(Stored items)
==================================================

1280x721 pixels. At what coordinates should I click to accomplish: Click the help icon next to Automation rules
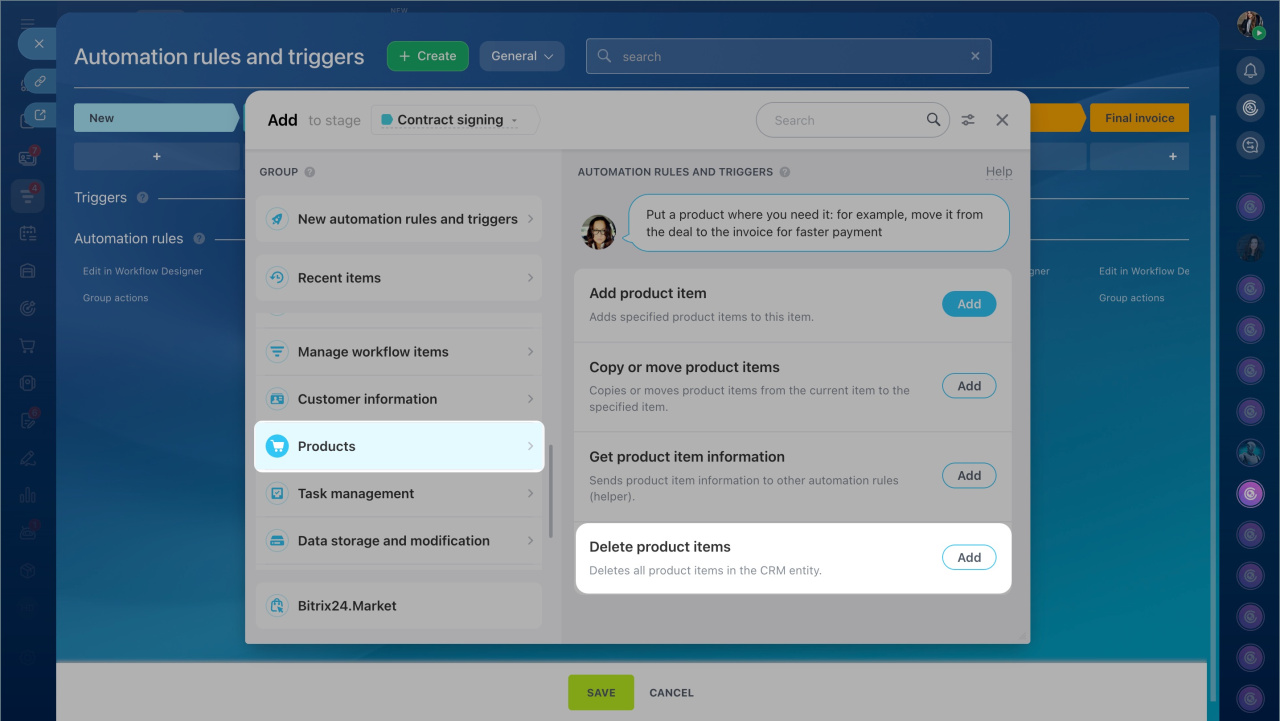pyautogui.click(x=199, y=239)
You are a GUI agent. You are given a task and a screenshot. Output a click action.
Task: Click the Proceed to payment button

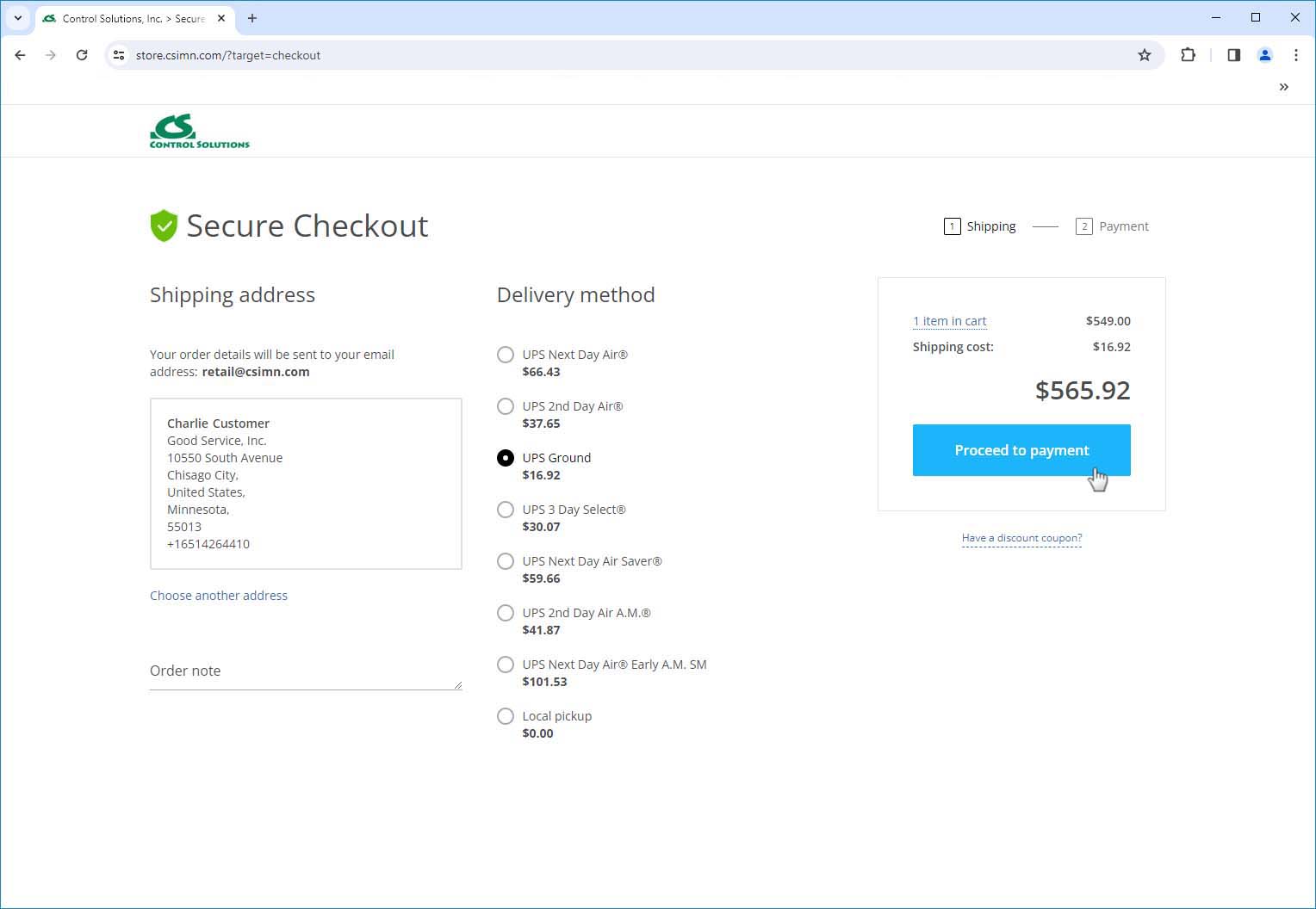(1021, 450)
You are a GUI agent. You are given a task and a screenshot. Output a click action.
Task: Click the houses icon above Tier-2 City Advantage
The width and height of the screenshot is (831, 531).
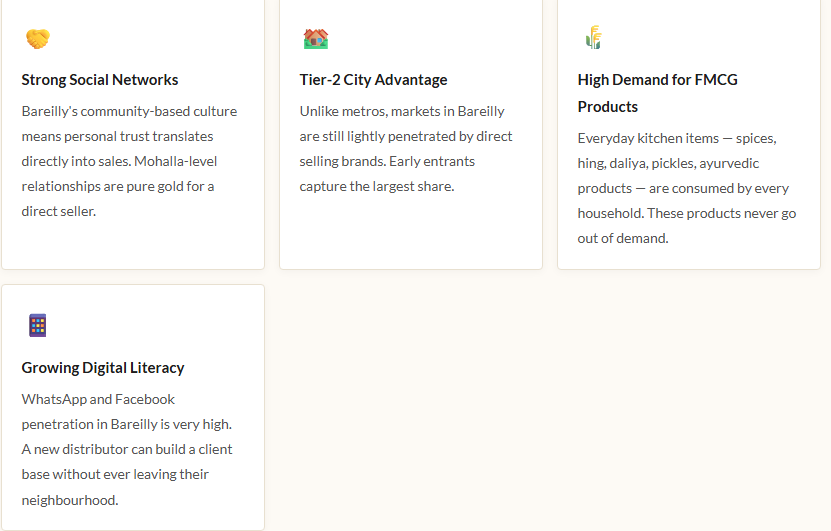tap(316, 39)
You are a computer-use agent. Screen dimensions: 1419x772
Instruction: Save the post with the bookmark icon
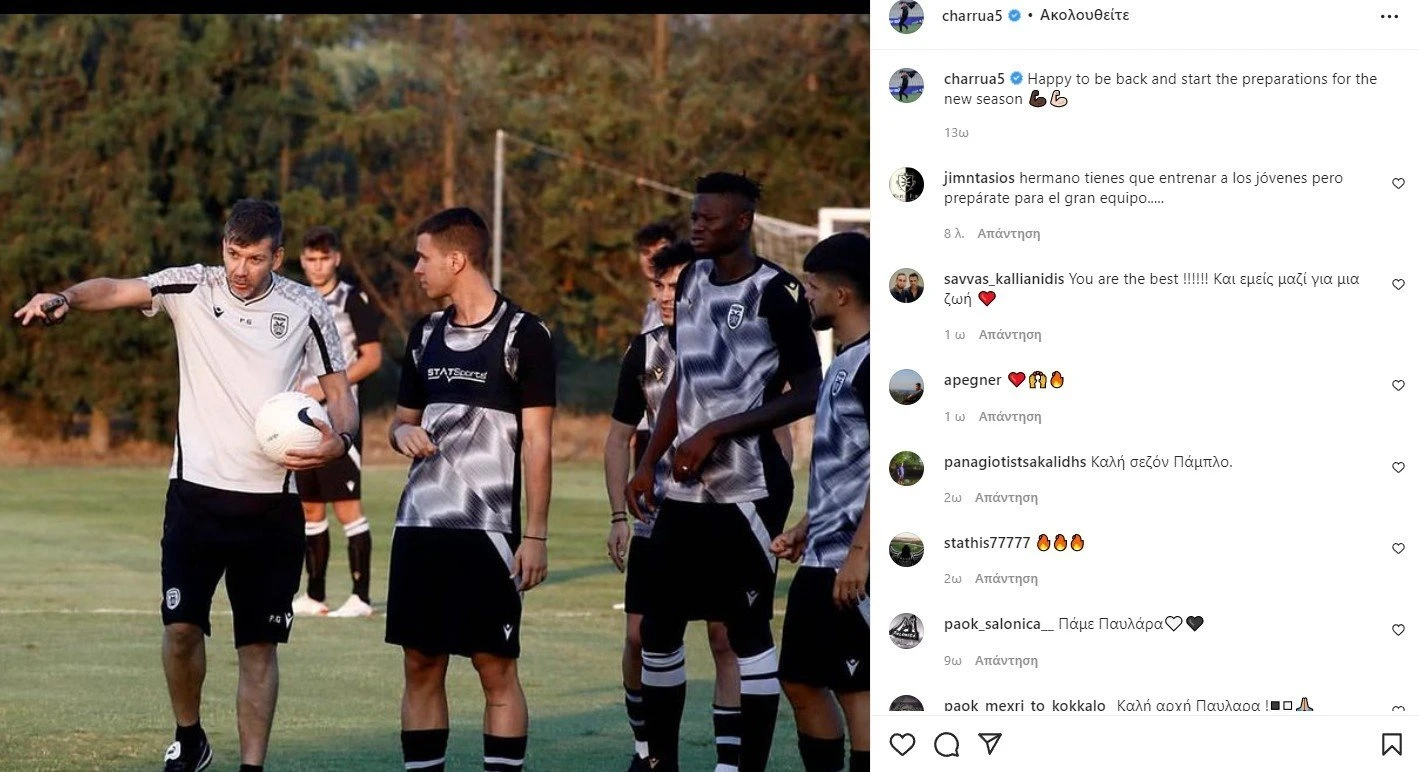[1391, 744]
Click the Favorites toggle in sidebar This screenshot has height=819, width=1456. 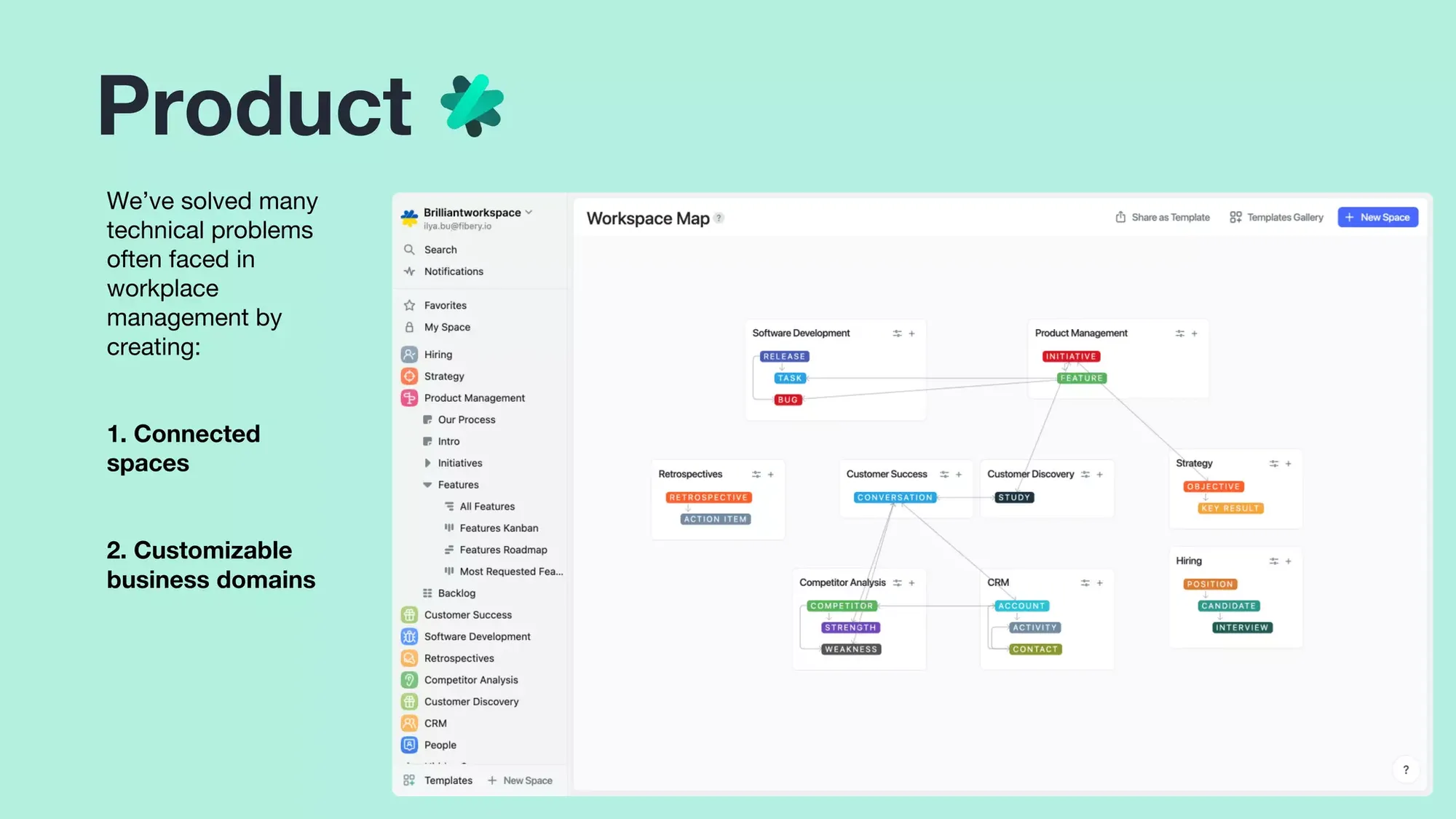(445, 305)
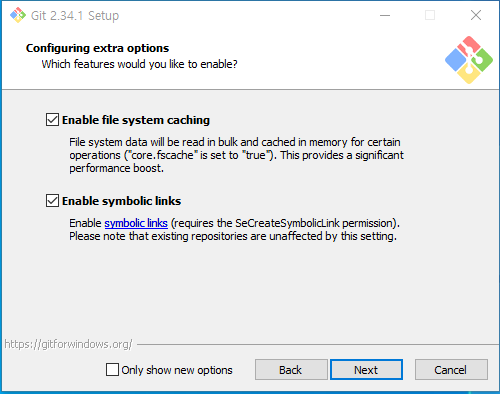Abort installation with the Cancel button
500x394 pixels.
451,369
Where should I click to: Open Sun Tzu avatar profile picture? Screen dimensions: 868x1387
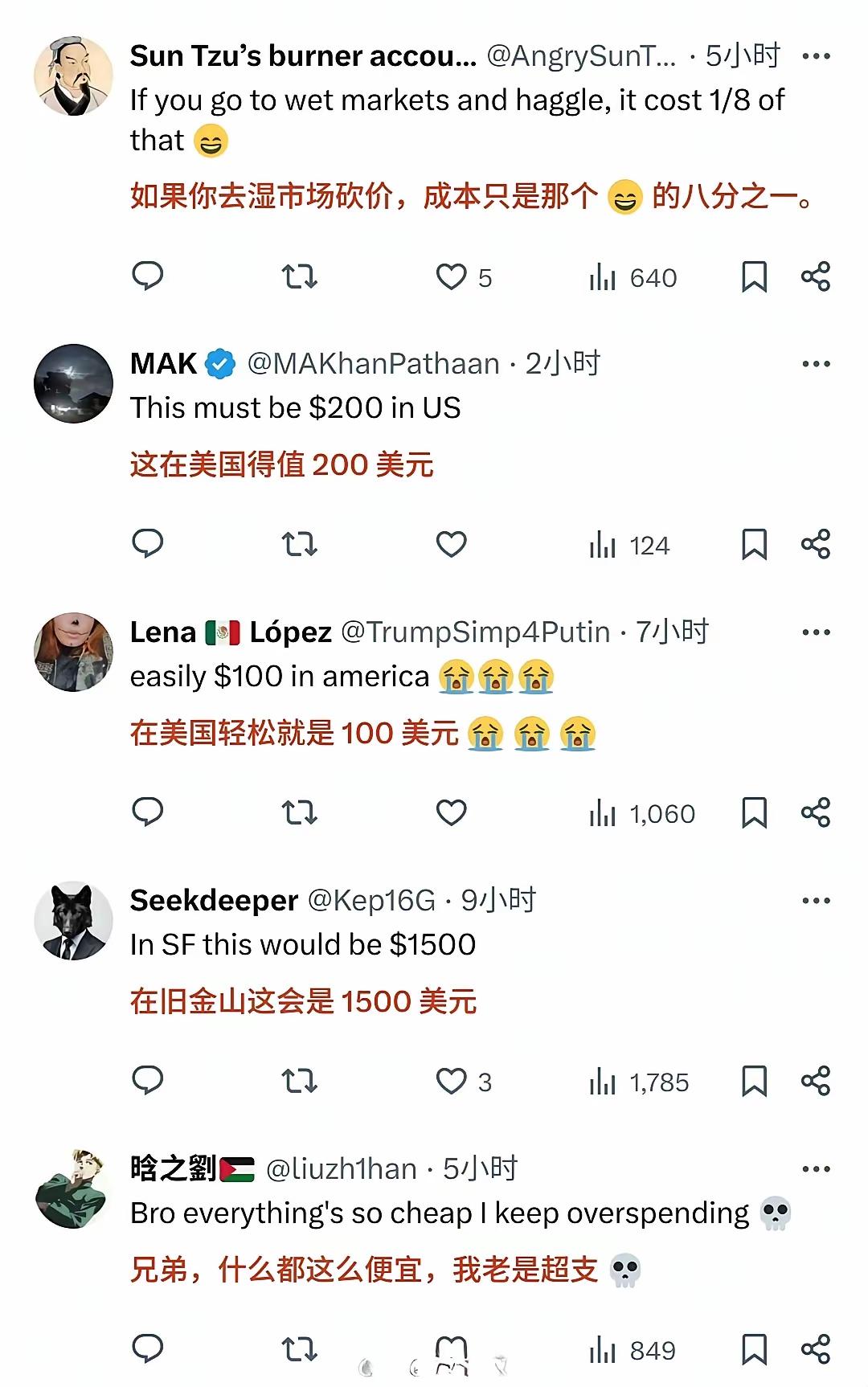(73, 76)
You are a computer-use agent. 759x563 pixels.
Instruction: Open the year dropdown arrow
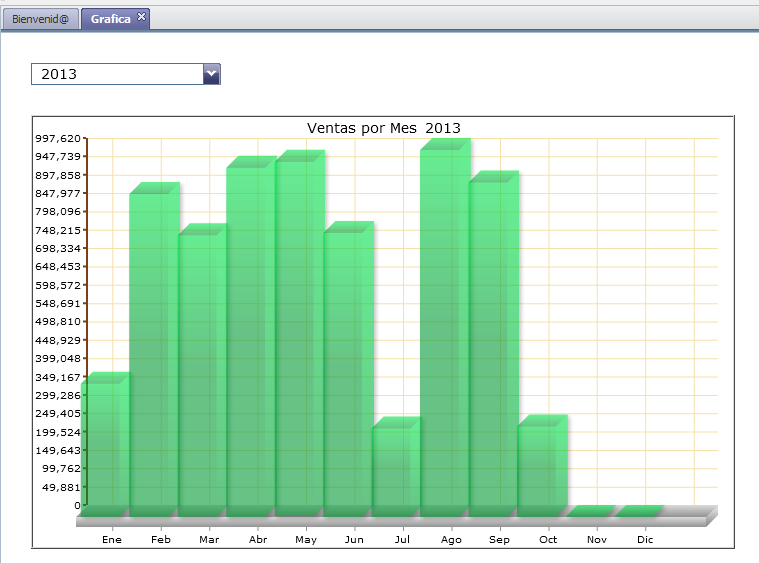click(211, 74)
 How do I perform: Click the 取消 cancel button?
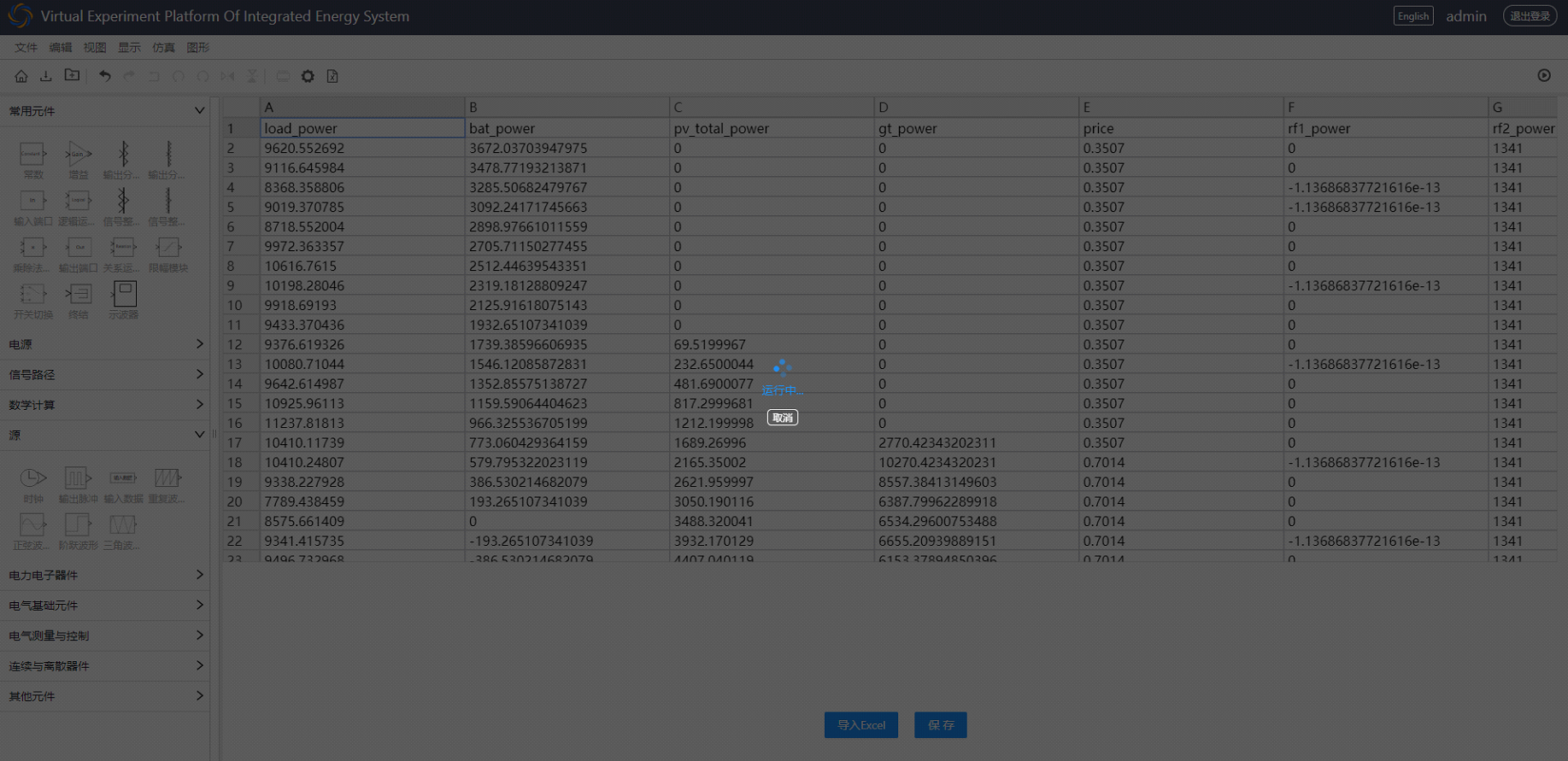point(783,418)
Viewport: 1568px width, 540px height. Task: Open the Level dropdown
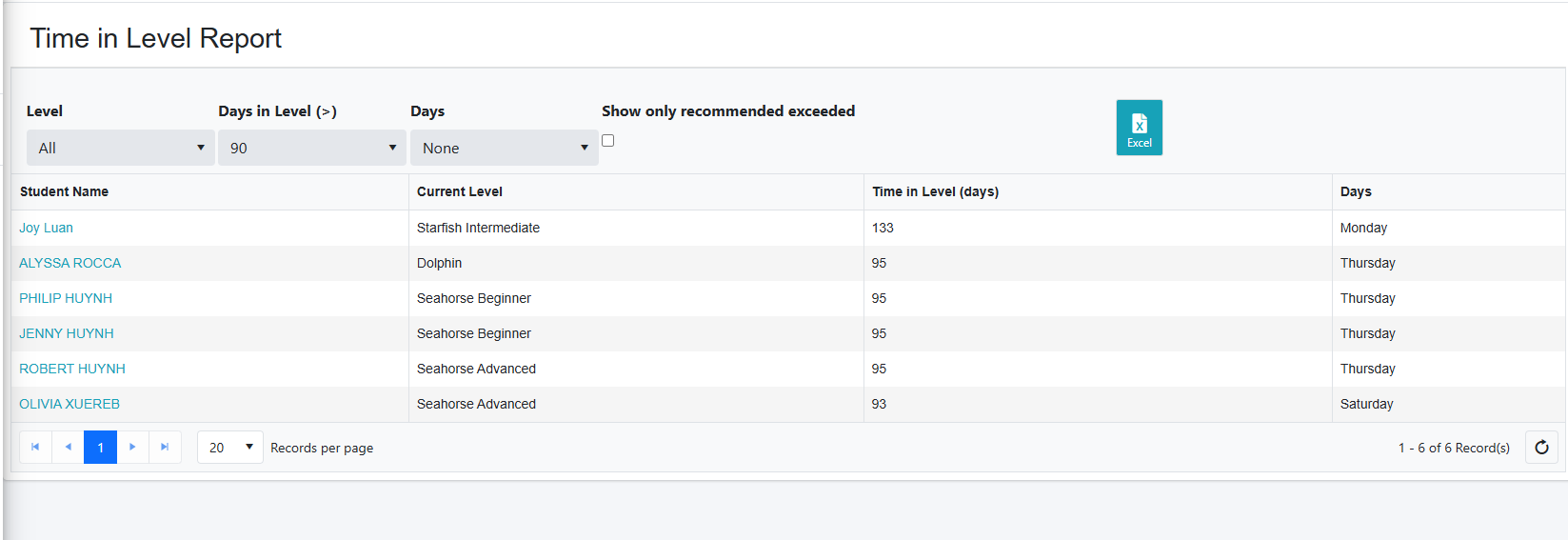click(120, 149)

==================================================

With the pictures left out, give again exactly the lines from the one with "You are a computer-use agent. 759x563 pixels." through the end of the data, both included.

▶ **Reply**
You are a computer-use agent. 759x563 pixels.
Instruction: Open the year dropdown arrow
click(211, 74)
 How do I perform: Click the 取消 cancel button?
point(783,418)
Viewport: 1568px width, 540px height. Task: Open the Level dropdown
click(120, 149)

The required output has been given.